[Core] Fix ray stop failing to terminate dashboard and runtime_env agents on Windows#62428
Conversation
There was a problem hiding this comment.
Code Review
This pull request addresses an issue on Windows where setproctitle fails to update process names, preventing the autoscaler from correctly identifying dashboard and runtime environment agents. The changes introduce fallback entries in RAY_PROCESSES that match the actual script paths on Windows and add a corresponding unit test. The reviewer suggested that substring matching might be fragile due to path separator inconsistencies and recommended using a try...finally block or a pytest fixture for the module reloading logic in the test to ensure global state restoration.
| import importlib | ||
| import ray.autoscaler._private.constants as constants_mod | ||
|
|
||
| # Reload with sys.platform patched to "win32" so that the conditional | ||
| # fallback entries are included in RAY_PROCESSES. | ||
| with mock.patch("sys.platform", "win32"): | ||
| importlib.reload(constants_mod) | ||
| win32_ray_processes = list(constants_mod.RAY_PROCESSES) | ||
|
|
||
| # Restore the module to its original state. | ||
| importlib.reload(constants_mod) |
There was a problem hiding this comment.
The use of importlib.reload on a central module like constants can have side effects if other modules have already imported RAY_PROCESSES (as they will retain a reference to the old list object). While this is acceptable for an isolated unit test, it's worth noting that the second reload (line 282) is crucial to restore the global state for any subsequent tests in the same process. To make this more robust against test failures, consider wrapping the reload logic in a try...finally block or using a pytest fixture with a teardown.

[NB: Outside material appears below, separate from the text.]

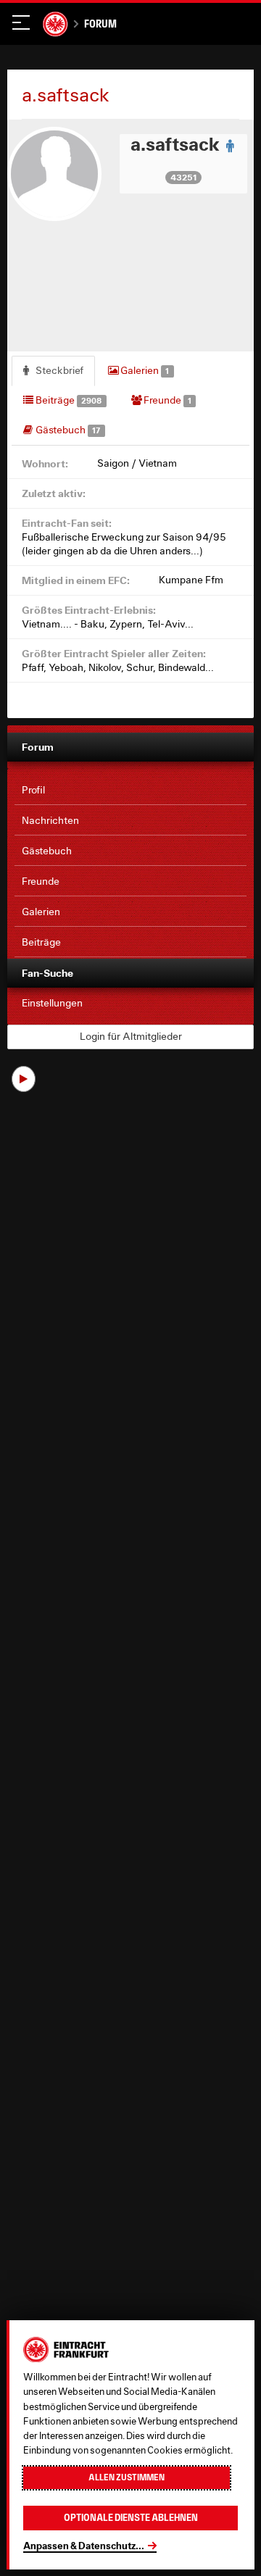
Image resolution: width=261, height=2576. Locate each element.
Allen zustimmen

…agents on Windows (ray-project#61452) On Windows, `setproctitle` does not change the process name or command line visible to psutil — it only creates a named Windows event object. This means the existing `RAY_PROCESSES` entries using "ray::DashboardAgent" and "ray::RuntimeEnvAgent" keywords never match any process, leaving these agents orphaned after `ray stop`. Add Windows-only fallback entries that match the actual script paths ("dashboard/agent.py" and "runtime_env/agent/main.py") in the command line. These are guarded by `sys.platform == "win32"` to avoid double-matching on Linux/macOS where setproctitle works correctly. Signed-off-by: jamesrayammons <jamesrayammons@outlook.com>
Signed-off-by: jamesrayammons <jamesrayammons@outlook.com>
| assert len(ready) == 1000, len(ready) | ||
|
|
||
|
|
||
| def test_ray_processes_can_match_agents_on_windows(): |
There was a problem hiding this comment.
this test is not really that useful. instead, could we add an integration test that runs on windows that actually runs ray start and ray stop and ensures that these processes exit? it could live in test_cli.py and you can mark it to only run on windows using pytest.mark.skipif(sys.platform != "win32") (see other examples in the repo)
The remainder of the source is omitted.